Vittorio Lingiardi, M.D., è psichiatra e psicoanalista. È Professore Ordinario di Psicologia Dinamica e già Direttore del Corso di Specializzazione in Psicologia Clinica presso il Dipartimento di Psicologia Dinamica, Clinica e della Salute della Facoltà di Medicina e Psicologia della Sapienza Università di Roma. È responsabile dell’Hub dei Servizi di Counselling della Sapienza per i professori e il personale amministrativo e Senior Research Fellow della Scuola Superiore di Studi Avanzati (SSAS) della Sapienza. Dal 2020 è presidente della Society for Psychotherapy Research-Italy Area Group (SPR-IAG). I suoi interessi di ricerca comprendono la valutazione diagnostica e il trattamento dei disturbi di personalità, la ricerca sui processi e sui risultati in psicoterapia, l’identità di genere e l’orientamento sessuale. È autore di diversi libri e di numerosi articoli pubblicati sulle principali riviste internazionali di psichiatria, psicoterapia e psicoanalisi. Insieme a Nancy McWilliams ha fatto parte del comitato direttivo del Manuale Diagnostico Psicodinamico (PDM-2; Guilford, 2017), che ha vinto l’American Board & Academy of Psychoanalysis Book Prize. È stato insignito di numerosi premi, tra cui il Roughton Paper Award 2005 dell’American Psychoanalytic Association, il Premio Cesare Musatti 2018 della Società Psicoanalitica Italiana e il Research Award 2020 della Society for Psychoanalysis and Psychoanalytic Psychology dell’American Psychological Association. Tra i suoi ultimi libri: Arcipelago N. Variazioni sul narcisismo (Einaudi, 2021); Al cinema con lo psicoanalista (Cortina,2020); Io, tu, noi. Vivere con se stessi, l’altro, gli altri (Utet, 2019); Diagnosi e destino (Einaudi, 2018); Mindscapes (Cortina, 2017). È caporedattore della collana “Psichiatria, Neuroscienze, Psicoterapia” per la casa editrice Raffaello Cortina (Milano). Scrive per il supplemento culturale “Domenica” del quotidiano “Il Sole 24 Ore”, per il quotidiano “La Repubblica” e per la rivista “Venerdì di Repubblica” (con una rubrica settimanale di cinema e psicoanalisi intitolata “Psycho”).
Informazioni sugli autori della ricerca:
Riccardo Williams, PhD, è psicologo, Professore di Psicologia Dinamica presso la Facoltà di Medicina e Psicologia Sapienza – Università di Roma; Membro Associato dell’International Psychoanalytic Association; Direttore del Centro per l’Assessment e la Psicoterapia del Dipartimento di Psicologia Dinamica e Clinica e Salute; Presidente del corso di laurea magistrale in Psicosessuologia Clinica – Sapienza Università di Roma.

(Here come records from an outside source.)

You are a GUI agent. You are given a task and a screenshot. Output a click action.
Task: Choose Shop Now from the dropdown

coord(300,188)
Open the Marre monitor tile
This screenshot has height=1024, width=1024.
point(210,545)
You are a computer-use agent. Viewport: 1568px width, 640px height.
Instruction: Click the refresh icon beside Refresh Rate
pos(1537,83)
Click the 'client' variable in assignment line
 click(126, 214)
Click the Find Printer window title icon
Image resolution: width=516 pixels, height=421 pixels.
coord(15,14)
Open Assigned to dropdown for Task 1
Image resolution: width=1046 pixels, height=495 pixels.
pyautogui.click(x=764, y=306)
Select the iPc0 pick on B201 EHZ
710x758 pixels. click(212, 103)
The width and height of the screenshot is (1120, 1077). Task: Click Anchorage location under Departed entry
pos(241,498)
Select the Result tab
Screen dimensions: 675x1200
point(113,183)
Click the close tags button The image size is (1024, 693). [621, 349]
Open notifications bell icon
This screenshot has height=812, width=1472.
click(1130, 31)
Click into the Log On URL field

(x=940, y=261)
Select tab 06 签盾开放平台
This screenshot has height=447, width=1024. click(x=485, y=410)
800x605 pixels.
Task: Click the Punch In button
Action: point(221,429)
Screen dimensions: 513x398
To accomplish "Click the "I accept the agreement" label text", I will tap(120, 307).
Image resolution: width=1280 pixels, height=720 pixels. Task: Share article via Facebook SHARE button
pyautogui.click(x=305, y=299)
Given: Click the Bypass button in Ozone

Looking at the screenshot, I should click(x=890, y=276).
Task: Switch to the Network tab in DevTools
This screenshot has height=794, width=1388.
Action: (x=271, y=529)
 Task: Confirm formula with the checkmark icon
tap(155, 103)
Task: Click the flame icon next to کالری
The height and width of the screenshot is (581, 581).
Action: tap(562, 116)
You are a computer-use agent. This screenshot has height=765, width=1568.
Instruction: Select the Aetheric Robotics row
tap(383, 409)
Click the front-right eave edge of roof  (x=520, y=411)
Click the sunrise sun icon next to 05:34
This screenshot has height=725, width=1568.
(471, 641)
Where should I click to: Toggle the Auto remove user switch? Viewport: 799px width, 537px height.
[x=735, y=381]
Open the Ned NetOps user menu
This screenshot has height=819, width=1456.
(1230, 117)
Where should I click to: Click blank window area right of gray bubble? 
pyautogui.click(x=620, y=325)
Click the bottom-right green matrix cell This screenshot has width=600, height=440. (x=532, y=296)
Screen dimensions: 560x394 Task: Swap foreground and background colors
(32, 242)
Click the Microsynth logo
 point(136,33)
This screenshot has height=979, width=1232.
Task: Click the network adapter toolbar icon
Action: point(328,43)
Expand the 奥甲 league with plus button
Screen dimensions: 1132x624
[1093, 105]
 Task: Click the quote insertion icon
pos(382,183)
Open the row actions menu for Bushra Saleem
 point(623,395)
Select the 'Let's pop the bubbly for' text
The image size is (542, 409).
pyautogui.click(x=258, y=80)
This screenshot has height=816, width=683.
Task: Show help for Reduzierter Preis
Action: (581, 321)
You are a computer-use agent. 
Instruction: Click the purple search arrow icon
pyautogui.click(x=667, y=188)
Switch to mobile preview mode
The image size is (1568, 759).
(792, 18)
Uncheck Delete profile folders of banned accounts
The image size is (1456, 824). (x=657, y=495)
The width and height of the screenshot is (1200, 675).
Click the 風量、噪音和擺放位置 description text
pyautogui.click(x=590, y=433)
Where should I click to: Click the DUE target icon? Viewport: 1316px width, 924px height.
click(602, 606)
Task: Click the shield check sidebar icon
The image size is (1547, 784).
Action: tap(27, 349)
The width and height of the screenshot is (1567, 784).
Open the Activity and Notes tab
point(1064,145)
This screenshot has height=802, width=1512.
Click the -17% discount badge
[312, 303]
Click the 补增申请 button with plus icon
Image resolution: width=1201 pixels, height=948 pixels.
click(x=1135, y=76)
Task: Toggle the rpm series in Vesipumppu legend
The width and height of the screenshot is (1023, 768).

Leonardo Provini è Psicologo e Psicoterapeuta a Roma. Co-editor della sezione italiana dell’European Journal of Psychoanalysis e dottorando presso la Sapienza Università di Roma.
Silvia Monaco è Psicologa e dottoranda presso il la Sapienza Università di Roma.
Massimiliano Pompa è Psicologo e dottorando presso la Sapienza Università di Roma. Co-editor della sezione italiana dell’European Journal of Psychoanalysis.